Problem statement:
In the material below, find the span from the line with "Viewport: 923px width, 650px height." to the line with "the 1D time" and transcribe only those lines, exactly, ends included, without the pictures.

Data provided:
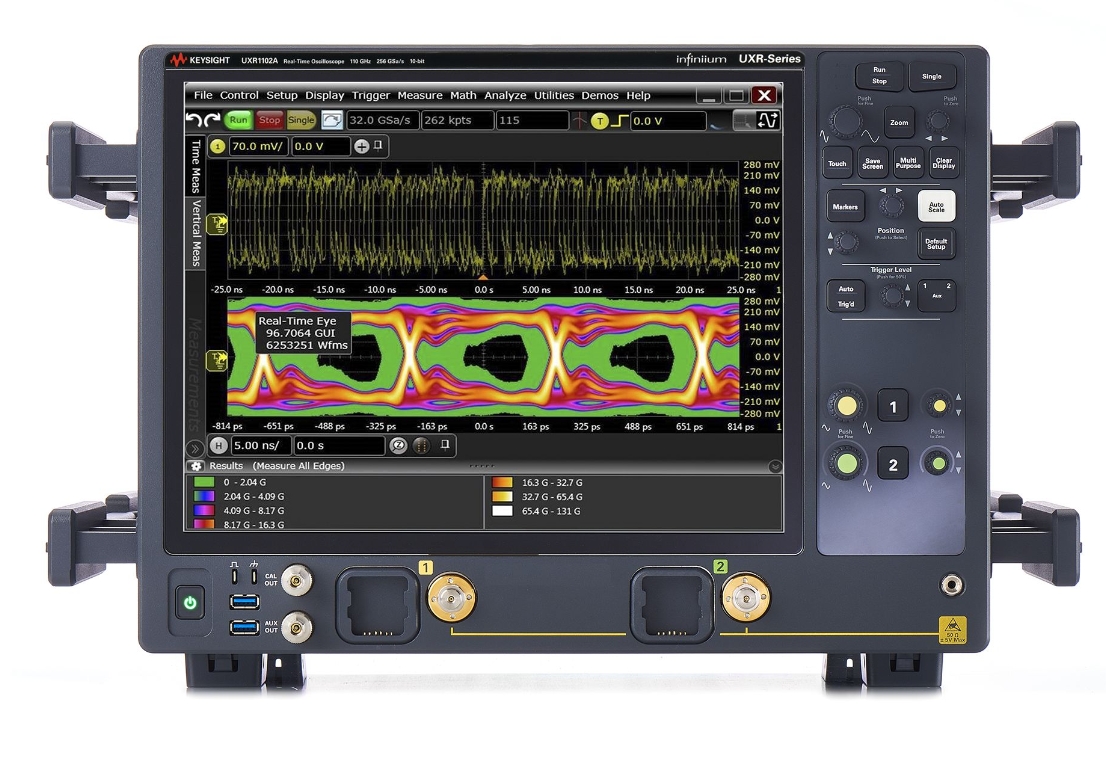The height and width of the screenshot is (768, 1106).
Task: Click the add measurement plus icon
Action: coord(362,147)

--

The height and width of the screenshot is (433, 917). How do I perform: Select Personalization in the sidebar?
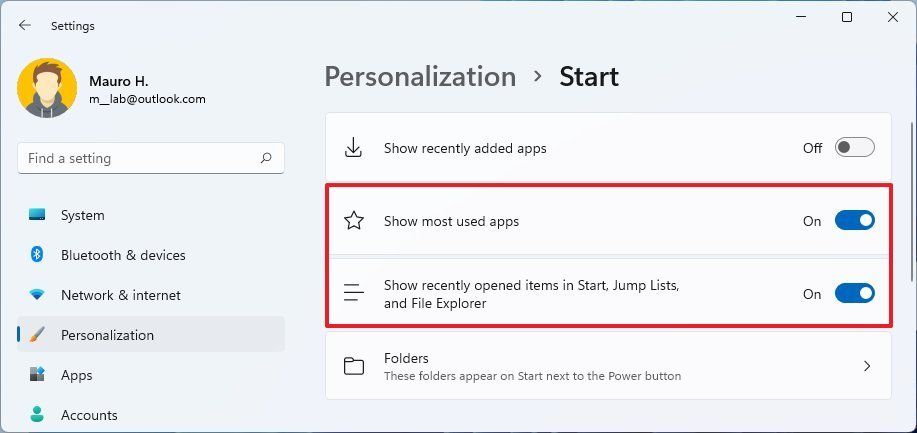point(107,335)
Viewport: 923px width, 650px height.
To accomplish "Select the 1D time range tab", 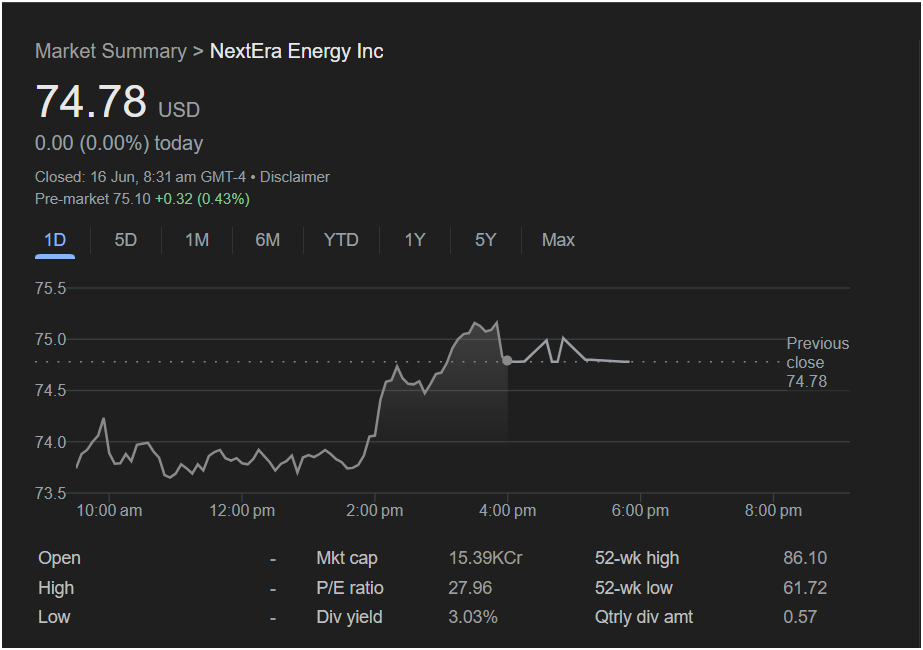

Result of the task:
Viewport: 923px width, 650px height.
To accomplish "Select the 1D time range tab", 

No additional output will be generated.